Les finances fédérales vont bien alors que les branches économiques confrontées au problème du franc fort sont en difficulté. Selon les chiffres communiqués mercredi, le compte fédéral 2011 bouclera avec un excédent de 2,5 milliards de francs alors qu’un déficit de 600 millions avait été prévu. Dès lors, le Conseil fédéral s’estime en mesure d’apporter un soutien financier de 2 milliards à l’économie, a-t-il décidé mercredi lors de sa réunion délocalisée à Sierre (lire ci-dessous).

Que va faire le gouvernement de cet argent? Il n’en sait trop rien pour l’instant. «Nous allons mettre l’accent sur les entreprises qui souffrent le plus. Cette somme sera répartie entre l’industrie d’exportation, le tourisme, l’innovation, la recherche et les infrastructures.» Sous quelle forme? Mystère. Un groupe de travail piloté par le Secrétariat d’Etat à l’économie (Seco) devra concrétiser les idées en discussion, dont aucune n’a été avalisée par le Conseil fédéral mercredi.

On parle d’augmenter massivement les crédits destinés à Suisse Tourisme – à la rallonge de 12 millions décidée en février pourrait s’en ajouter une seconde – et à la commission pour la technologie et l’innovation (CTI) – qui recevra déjà 20 millions de plus à la suite de la décision de février. Le renforcement des moyens à disposition de l’Assurance suisse contre les risques à l’exportation (ASRE) est également envisagée. Dans ce cadre, certaines voix de gauche demandent que le risque de change soit couvert par cette assurance, une mesure qui a existé par le passé mais qui s’est révélée très dangereuse.

Autre hypothèse, avancée ces dernières semaines et relancée mercredi par le Tages-Anzeiger et 24 heures: les entreprises qui souffrent le plus de la situation actuelle pourraient être déchargées de leurs cotisations à l’assurance chômage voire à l’ensemble des assurances sociales pendant une période limitée. Si cela se concrétisait, cela représenterait un gros morceau des 2 milliards en discussion. En l’occurrence, 10 000 entreprises sur environ 300 000 pourraient bénéficier d’une telle aide.

Mais rien n’est décidé. Le ministre de l’Economie, Johann Schneider-Ammann, se contente de dire qu’il s’agit d’une «possibilité». L’opposition s’annonce forte. Le Parti socialiste et les Verts rejettent fermement les aides aux entreprises exportatrices. L’Union suisse des arts et métiers (USAM) s’oppose à toute mesure qui créerait une inégalité de traitement entre les branches économiques (LT du 17.08.2011) et «rejette avec détermination la direction fausse et incohérente choisie par le Conseil fédéral». «On risque d’accorder des subventions à des entreprises qui n’en ont pas besoin», craint son directeur, Hans-Ulrich Bigler.

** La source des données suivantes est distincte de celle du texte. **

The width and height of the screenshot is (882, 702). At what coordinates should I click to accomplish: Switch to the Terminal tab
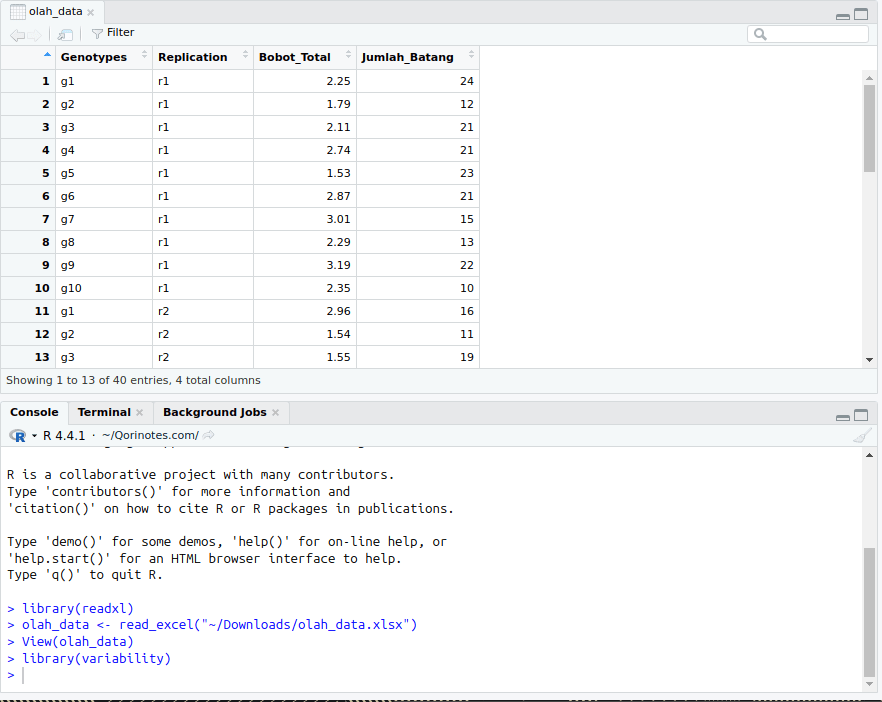[104, 412]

Ce problème a-t-il été évoqué par le Conseil fédéral? «Il appartient au groupe de travail de faire une proposition concrète. Le cas échéant, ce sera un grand défi de faire accepter une mesure qui serait limitée aux entreprises confrontées au problème du franc fort», répond laconiquement le ministre de l’Economie. De son côté, la ministre des Finances, Eveline Widmer-Schlumpf, précise qu’il sera nécessaire de trouver une base juridique pour l’affectation de ces 2 milliards. Elle évoque l’idée d’un fonds spécial de soutien à l’économie, qui inclurait toutes les mesures.

Le groupe de travail du Seco examinera aussi la baisse de la TVA pour l’hôtellerie et la restauration, mesure demandée par Gastrosuisse. Les milieux économiques et le Parti libéral-radical privilégient pour leur part le passage au taux unique de TVA. Les possibilités offertes par l’assurance chômage (prolongement du chômage partiel, par exemple) seront aussi discutées. L’Union syndicale suisse (USS) le demande formellement. Enfin, le Conseil fédéral a aussi décidé d’agir contre les cartels et le risque de bulle immobilière (lire ci-contre).

Les deux conseillers fédéraux qui pilotent ce paquet à 2 milliards disent vouloir aller vite. Ils veulent le faire voter par les deux Chambres fédérales durant la session d’automne, qui s’achève le 30 septembre. «Le temps est très court», admet Johann Schneider-Ammann. Cet ambitieux programme aux contours flous devrait ainsi être bouclé et voté en l’espace de six semaines, espère le ministre.